Let’s raise this by 50% because Moderna is in a hurry. That gets us to $450 million.

Since the government paid $483 million for the pre-clinical research and $472 million for the Phase 3 trials, it looks like Moderna is making a healthy profit on both. Yet, the government is still giving Moderna a patent monopoly, which means that it will arrest anyone who tries to produce the vaccine without Moderna’s permission.

To save literalists some trouble, people don’t actually get arrested for patent violations. They get served with a civil court injunction telling them to stop violating the patent. They could then get arrested for defying the injunction if they continued to produce the vaccine without Moderna’s permission.

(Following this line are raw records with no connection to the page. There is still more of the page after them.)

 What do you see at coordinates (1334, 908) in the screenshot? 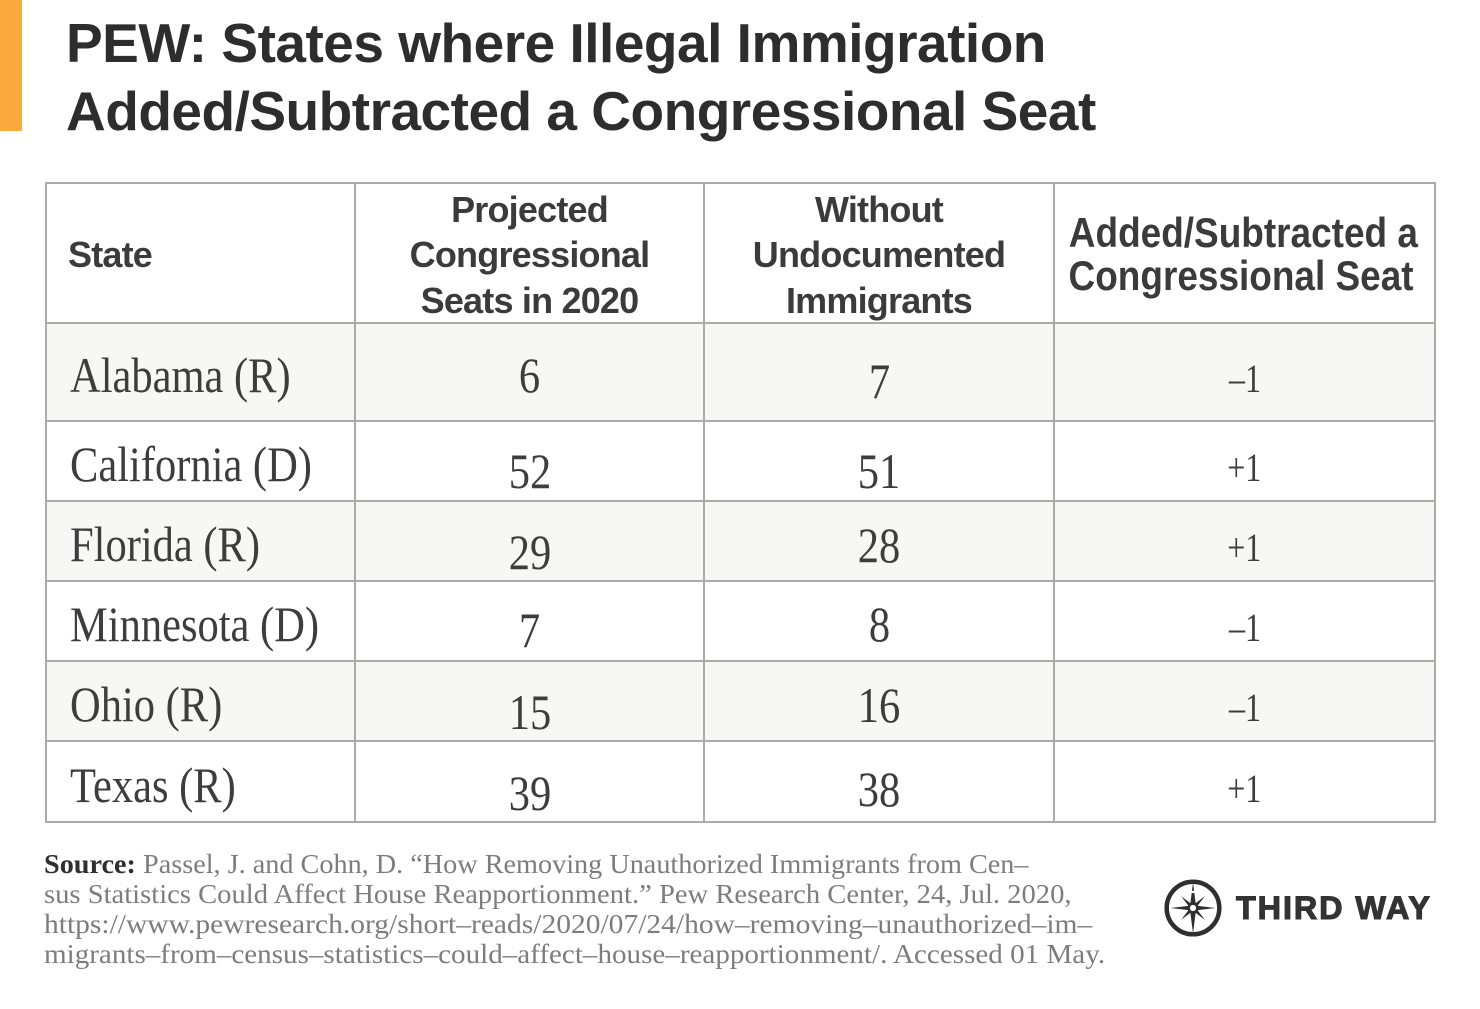
I see `svg-text: THIRD WAY` at bounding box center [1334, 908].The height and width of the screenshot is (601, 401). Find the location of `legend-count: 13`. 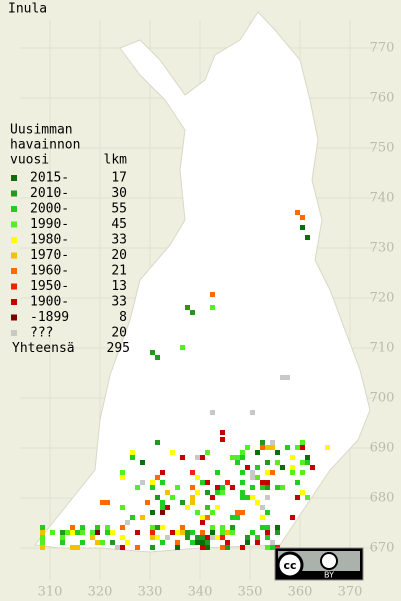

legend-count: 13 is located at coordinates (119, 286). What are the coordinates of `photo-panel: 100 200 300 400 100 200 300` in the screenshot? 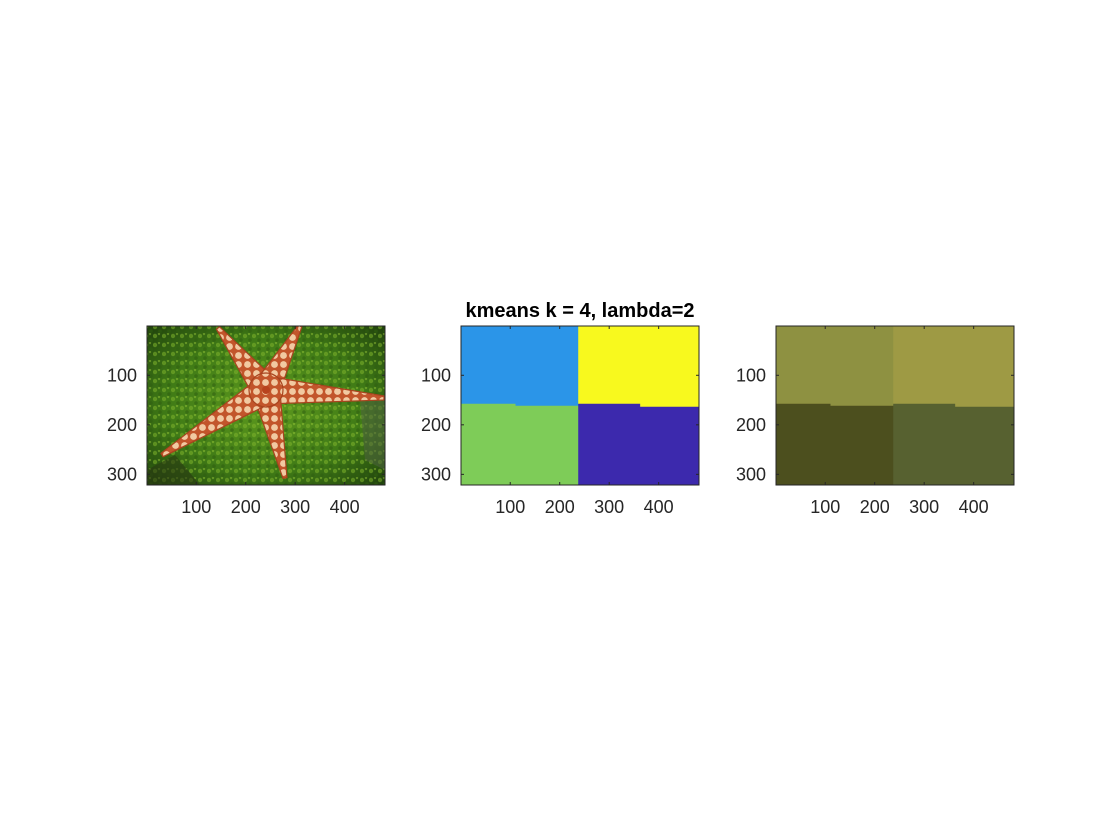 It's located at (246, 421).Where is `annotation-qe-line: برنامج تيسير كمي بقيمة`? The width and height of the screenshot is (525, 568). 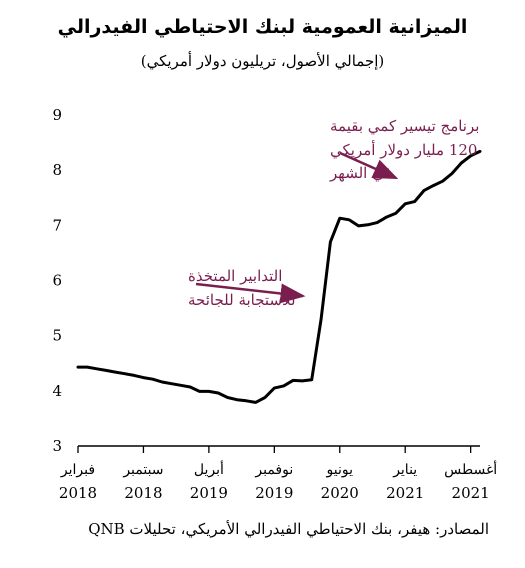 annotation-qe-line: برنامج تيسير كمي بقيمة is located at coordinates (404, 126).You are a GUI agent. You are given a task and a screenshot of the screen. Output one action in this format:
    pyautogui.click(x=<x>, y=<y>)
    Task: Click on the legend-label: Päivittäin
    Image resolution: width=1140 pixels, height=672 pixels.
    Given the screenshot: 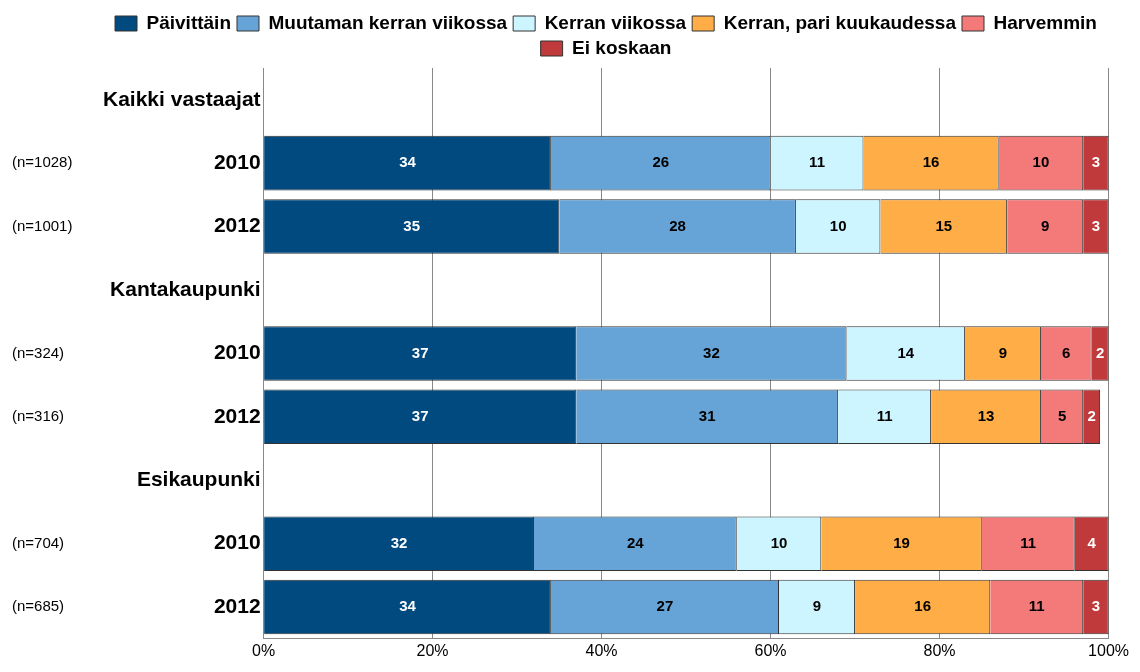 What is the action you would take?
    pyautogui.click(x=189, y=22)
     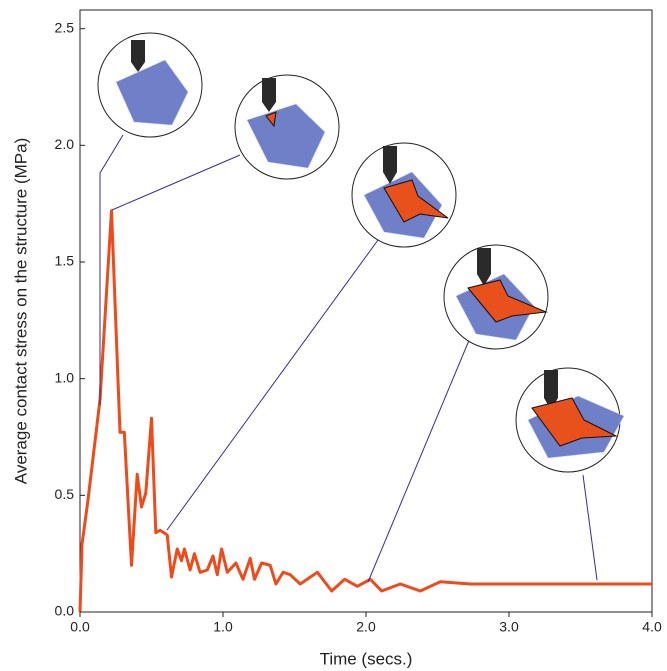 I want to click on x-tick-label: 1.0, so click(x=223, y=627).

If we go back to Econ 101, the rationale for the government granting patent monopolies to drug companies or anyone else is to give them the incentive for doing research and developing new products. The monopoly will allow Moderna to recoup research costs and be compensated for the risk that they won’t have a successful product.

The Moderna story won’t fit here. It already was compensated for its research costs by the government. Furthermore, it has zero risk. If its vaccine turns out to be ineffective or have harmful side effects, the company already has been paid.

The patent monopoly means that we are paying Moderna twice. We first picked up the tab for the research and the testing. Now we are giving the company a patent monopoly so that it can charge people around the world as much as it wants for the vaccine.

This should be a huge scandal, but I guess everyone knows that drug companies rip us off. Besides, economists and media types are too busy worrying about unemployed workers getting too much money and not seeking jobs that don’t exist.

Dean Baker is a founder of the Center for Economic and Policy Research, which studies how economic policies affect the citizenry.